BEGIN DATA FOR THIS TASK

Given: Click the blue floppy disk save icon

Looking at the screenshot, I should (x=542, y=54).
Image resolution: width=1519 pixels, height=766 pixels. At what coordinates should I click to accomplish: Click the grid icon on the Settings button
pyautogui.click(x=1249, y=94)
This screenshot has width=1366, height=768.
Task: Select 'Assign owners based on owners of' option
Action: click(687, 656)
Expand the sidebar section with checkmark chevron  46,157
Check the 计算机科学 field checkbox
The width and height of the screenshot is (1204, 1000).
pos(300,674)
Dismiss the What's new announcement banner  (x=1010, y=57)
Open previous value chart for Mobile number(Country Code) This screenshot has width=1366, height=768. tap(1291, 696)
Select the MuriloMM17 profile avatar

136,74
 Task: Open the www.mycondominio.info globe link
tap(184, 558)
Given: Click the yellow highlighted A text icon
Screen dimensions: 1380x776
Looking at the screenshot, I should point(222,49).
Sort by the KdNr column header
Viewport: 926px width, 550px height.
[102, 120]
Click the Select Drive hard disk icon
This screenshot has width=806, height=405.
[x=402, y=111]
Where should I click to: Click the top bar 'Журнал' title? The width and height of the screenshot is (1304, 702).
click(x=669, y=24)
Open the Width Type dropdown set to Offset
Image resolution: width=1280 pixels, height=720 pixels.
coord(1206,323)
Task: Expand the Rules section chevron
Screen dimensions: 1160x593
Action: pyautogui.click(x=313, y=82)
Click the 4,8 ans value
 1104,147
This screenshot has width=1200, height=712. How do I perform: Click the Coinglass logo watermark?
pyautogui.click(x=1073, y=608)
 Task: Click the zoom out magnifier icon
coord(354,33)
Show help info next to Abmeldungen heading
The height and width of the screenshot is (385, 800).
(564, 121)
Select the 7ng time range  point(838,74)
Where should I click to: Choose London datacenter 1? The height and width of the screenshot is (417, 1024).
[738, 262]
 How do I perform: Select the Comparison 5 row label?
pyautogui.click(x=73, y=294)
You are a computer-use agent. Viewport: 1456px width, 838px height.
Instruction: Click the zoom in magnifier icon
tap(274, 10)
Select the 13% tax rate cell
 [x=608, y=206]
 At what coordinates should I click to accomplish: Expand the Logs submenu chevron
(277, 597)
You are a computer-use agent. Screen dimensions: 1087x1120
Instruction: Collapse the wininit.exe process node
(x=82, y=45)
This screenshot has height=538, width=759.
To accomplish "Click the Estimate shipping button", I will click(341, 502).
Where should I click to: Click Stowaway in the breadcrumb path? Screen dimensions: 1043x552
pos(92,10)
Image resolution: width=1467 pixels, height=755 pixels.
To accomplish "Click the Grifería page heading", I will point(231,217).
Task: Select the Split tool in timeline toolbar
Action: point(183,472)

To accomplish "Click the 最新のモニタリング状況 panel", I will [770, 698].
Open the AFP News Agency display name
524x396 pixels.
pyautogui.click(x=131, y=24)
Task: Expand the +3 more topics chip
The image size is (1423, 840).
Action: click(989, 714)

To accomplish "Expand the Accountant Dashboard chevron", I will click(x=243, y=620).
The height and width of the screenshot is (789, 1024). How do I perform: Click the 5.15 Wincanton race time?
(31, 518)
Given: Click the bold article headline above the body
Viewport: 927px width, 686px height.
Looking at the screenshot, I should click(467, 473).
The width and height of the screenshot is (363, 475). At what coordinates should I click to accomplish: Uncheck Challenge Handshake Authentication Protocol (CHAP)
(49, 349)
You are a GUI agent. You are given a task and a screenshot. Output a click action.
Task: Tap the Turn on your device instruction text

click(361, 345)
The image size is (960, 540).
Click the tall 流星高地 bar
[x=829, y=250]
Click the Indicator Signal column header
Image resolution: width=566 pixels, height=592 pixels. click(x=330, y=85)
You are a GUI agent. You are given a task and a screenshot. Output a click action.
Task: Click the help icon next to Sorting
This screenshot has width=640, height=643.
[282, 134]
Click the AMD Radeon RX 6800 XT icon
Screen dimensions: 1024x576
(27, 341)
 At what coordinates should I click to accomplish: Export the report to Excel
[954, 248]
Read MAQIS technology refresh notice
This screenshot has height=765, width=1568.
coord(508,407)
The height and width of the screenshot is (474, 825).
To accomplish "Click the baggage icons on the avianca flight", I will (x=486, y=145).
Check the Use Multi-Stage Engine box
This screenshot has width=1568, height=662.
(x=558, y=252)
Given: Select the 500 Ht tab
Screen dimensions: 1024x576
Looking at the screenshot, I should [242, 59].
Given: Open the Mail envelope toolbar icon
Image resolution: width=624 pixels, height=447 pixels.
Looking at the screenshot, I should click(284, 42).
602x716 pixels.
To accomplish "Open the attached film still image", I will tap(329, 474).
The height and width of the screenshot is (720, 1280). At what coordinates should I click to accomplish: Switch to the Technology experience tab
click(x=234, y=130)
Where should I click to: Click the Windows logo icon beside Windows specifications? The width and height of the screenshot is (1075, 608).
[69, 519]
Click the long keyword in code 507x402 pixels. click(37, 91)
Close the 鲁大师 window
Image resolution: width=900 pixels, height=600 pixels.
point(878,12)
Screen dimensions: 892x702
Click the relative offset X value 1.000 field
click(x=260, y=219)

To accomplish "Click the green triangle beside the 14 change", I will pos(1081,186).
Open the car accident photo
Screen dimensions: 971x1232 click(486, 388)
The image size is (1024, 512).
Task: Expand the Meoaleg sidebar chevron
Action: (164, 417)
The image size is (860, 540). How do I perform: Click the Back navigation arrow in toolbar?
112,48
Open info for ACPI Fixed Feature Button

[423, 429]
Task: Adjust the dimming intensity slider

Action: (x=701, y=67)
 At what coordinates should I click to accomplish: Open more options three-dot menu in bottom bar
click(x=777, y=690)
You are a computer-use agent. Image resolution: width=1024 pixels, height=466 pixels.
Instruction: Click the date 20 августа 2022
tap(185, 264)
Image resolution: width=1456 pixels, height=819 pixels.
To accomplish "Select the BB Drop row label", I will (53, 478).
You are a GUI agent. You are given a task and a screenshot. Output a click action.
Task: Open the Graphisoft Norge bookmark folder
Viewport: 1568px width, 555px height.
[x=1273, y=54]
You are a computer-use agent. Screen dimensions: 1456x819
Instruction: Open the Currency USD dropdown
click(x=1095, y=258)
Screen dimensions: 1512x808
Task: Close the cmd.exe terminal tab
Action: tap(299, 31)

END DATA FOR THIS TASK

WHAT THIS TASK INVOLVES — Could you print exactly the lines from the one containing "The image size is (860, 540)." through the last line of the records above?

WRITTEN RESPONSE —
The image size is (860, 540). How do I perform: Click the Back navigation arrow in toolbar?
112,48
Open info for ACPI Fixed Feature Button

[423, 429]
Task: Adjust the dimming intensity slider

Action: (x=701, y=67)
 At what coordinates should I click to accomplish: Open more options three-dot menu in bottom bar
click(x=777, y=690)
You are a computer-use agent. Image resolution: width=1024 pixels, height=466 pixels.
Instruction: Click the date 20 августа 2022
tap(185, 264)
Image resolution: width=1456 pixels, height=819 pixels.
To accomplish "Select the BB Drop row label", I will (53, 478).
You are a GUI agent. You are given a task and a screenshot. Output a click action.
Task: Open the Graphisoft Norge bookmark folder
Viewport: 1568px width, 555px height.
[x=1273, y=54]
You are a computer-use agent. Screen dimensions: 1456x819
Instruction: Open the Currency USD dropdown
click(x=1095, y=258)
Screen dimensions: 1512x808
Task: Close the cmd.exe terminal tab
Action: tap(299, 31)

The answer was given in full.